▸ **PROBLEM REQUIREMENTS**
Gather every line below where "agent" appears.

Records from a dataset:
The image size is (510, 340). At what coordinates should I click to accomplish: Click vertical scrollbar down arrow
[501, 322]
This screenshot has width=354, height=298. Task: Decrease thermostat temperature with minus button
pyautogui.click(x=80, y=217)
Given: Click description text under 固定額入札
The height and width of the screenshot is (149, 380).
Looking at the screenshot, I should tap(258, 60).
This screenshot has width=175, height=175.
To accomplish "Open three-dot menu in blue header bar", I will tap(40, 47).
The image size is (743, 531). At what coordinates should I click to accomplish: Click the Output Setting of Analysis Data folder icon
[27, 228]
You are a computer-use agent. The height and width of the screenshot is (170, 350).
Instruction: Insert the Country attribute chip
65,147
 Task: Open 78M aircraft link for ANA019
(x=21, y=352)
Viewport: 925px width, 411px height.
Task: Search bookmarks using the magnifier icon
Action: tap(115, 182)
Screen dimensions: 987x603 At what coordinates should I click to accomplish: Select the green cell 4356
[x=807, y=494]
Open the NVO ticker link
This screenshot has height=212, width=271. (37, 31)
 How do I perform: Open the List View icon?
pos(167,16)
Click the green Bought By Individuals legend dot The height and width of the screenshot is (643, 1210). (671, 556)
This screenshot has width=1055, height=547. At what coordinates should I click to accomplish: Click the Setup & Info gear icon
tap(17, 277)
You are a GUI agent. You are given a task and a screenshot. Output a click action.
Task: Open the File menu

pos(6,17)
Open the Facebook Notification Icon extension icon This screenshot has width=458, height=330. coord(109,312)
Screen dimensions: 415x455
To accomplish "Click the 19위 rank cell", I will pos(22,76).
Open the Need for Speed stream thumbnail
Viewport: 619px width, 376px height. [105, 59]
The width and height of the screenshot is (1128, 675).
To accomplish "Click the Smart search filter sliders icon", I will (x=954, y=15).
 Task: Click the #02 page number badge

▸ **ANSWER SECTION**
You are a computer-use agent. The height and width of the screenshot is (170, 350).
You are a GUI agent. You are given a task and a screenshot. Output a click action.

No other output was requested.